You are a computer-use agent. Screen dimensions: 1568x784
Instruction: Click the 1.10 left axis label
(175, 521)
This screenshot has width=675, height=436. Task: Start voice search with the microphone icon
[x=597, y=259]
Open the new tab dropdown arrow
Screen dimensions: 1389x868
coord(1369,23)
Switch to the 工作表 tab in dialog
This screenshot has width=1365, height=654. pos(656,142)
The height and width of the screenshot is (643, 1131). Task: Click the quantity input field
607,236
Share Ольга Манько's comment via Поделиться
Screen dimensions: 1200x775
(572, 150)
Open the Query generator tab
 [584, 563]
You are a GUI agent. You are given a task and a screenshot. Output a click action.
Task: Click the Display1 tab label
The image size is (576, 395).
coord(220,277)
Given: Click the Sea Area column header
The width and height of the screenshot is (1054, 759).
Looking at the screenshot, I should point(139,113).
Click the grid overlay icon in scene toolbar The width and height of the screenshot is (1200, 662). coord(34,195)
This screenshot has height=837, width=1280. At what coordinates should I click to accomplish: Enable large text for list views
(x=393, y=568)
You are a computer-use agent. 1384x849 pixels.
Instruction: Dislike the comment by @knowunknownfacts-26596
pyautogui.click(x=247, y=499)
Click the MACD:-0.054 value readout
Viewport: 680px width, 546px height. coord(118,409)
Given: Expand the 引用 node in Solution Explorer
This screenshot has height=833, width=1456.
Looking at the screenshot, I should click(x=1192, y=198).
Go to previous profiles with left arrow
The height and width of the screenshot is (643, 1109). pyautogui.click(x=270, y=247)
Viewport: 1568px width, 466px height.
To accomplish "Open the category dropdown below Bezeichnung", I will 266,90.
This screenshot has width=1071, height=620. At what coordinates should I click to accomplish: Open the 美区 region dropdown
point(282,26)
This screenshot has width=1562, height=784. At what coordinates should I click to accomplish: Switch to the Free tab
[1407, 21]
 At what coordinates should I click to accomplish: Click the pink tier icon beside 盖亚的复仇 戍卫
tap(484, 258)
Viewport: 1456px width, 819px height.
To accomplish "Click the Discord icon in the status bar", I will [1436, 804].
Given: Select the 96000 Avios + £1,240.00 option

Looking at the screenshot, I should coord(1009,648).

====

* WORK INSTRUCTIONS *
Swap "tab" for "pane" in everything from the line containing "Open the Query generator tab" down to the line containing "(x=393, y=568)". Give those lines again with nothing else altered.

* SOLUTION TO THE PROBLEM *
Open the Query generator pane
 [584, 563]
You are a GUI agent. You are given a task and a screenshot. Output a click action.
Task: Click the Display1 pane label
The image size is (576, 395).
coord(220,277)
Given: Click the Sea Area column header
The width and height of the screenshot is (1054, 759).
Looking at the screenshot, I should point(139,113).
Click the grid overlay icon in scene toolbar The width and height of the screenshot is (1200, 662). coord(34,195)
This screenshot has height=837, width=1280. At what coordinates should I click to accomplish: Enable large text for list views
(x=393, y=568)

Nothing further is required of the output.